Al-Bukhari dalam kitab Jami Ash-Shahih, jilid 3, hal.32, bagian kitab
bad' al-khalq fi bab ghuzwah al-hudaibiyyah meriwayatkan dengan sanad dari Al-Ala
bin Al-Musayyab dari bapaknya berkata, “aku berjumpa Al-Barra bin Azib dan
berkata kepadanya: alangkah beruntungnya Anda karena bersahabat dengan Nabi saw
dan Anda telah membai`at kepada Nabi saw di bawah pohon. Lalu, dia menjawab, “Wahai
anak saudaraku, sesungguhnya Anda tidak mengetahui apa yang kami telah lakukan selepasnya.”
Anas bin Malik meriwayatkan bahwa Rasulullah saw bersabda kepada orang-orang
Anshar, “Sesungguhnya kalian akan menyaksikan sifat tamak yang dahsyat
selepasku. Oleh karena itu, bersabarlah sehingga kalian bertemu Allah dan Rasul-Nya
di Haudh.” (Al-Bukhari, Jami Ash-Shahih, jilid III, hal.135)
Ibnu Sa`d meriwayatkan dalam kitab Thabaqat, jilid VIII, hal. 51,
dengan sanad dari Ismail bin Qais berkata, “Aisyah ketika wafatnya berkata: sesungguhnya
aku telah melakukan bid`ah-bid`ah (ahdathtu) selepas wafat Rasulullah saw
maka kebumikanlah aku bersama-sama istri Nabi saw.”

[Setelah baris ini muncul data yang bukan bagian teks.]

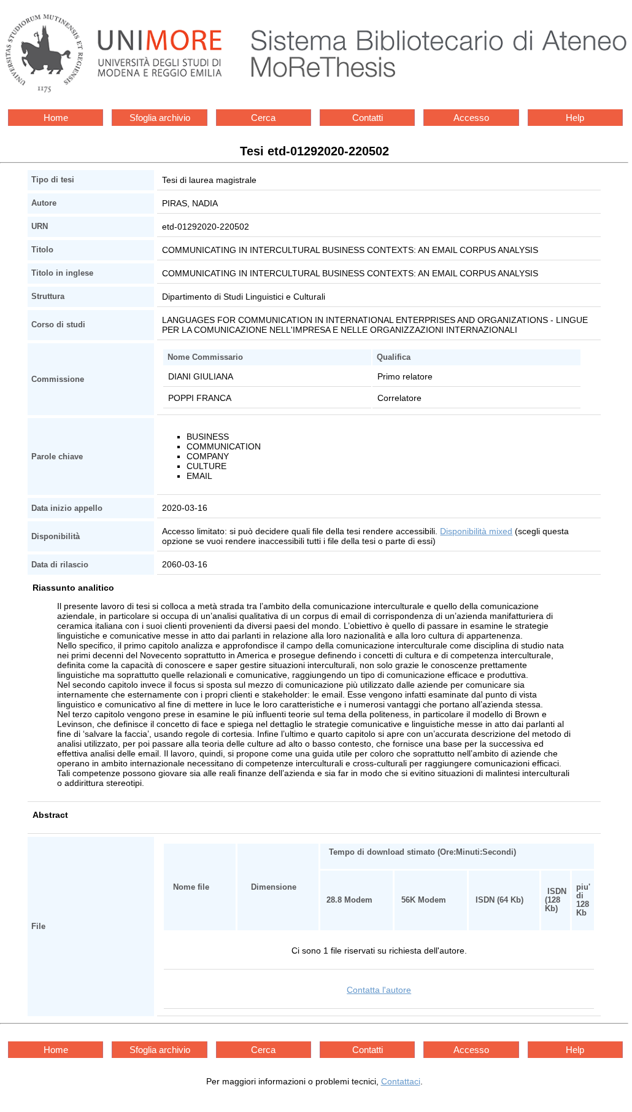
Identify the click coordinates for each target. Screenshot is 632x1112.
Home (56, 117)
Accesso (471, 117)
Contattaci (400, 1081)
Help (575, 117)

Mengapa sahabat Nabi Muhammad saw tega berbuat seperti itu? Memang jika dibongkar ada beberapa kejadian yang
tidak pernah tercatat dan sampai kepada umat Islam sekarang. Seperti pembunuhan
terhadap keluarga dan keturunan Rasulullah saw yang dilakukan oleh para
penguasa Dinasti Umayyah dan Abbasiyah. Bahkan, pada abad 19 M. terjadi
penghancuran dan perusakan kuburan Rasulullah saw serta sebagian aksesoris Ka’bah
(Baitullah) oleh kaum Muslim puritan yang dipimpin Muhammad bin Abdul
Wahab. Mereka meneriakkan bid’ah dan menganggap sesat terhadap yang berbeda
paham dalam menjalankan ibadah-ibadah Islam. Gerakan dan ajaran mereka itu
sampai sekarang dipelihara dan menjadi mazhab resmi kerajaan Arab Saudi serta
meluaskan pahamnya ke berbagai negeri Muslim, termasuk Indonesia.
Mengapa semua itu
bisa terjadi? Tampaknya tidak ada yang mampu menjawab selain melihat konteks
sejarah dan kepentingan-kepentingan politis mereka yang berkuasa. Oleh karena
itu, umat Islam harus mulai mengkaji dan mengkritisi hadits-hadits maupun
sejarah yang sampai kepada kita dengan mengkonfirmasikan dengan sumber
kebenaran (al-Quran). *** (ahmad sahidin)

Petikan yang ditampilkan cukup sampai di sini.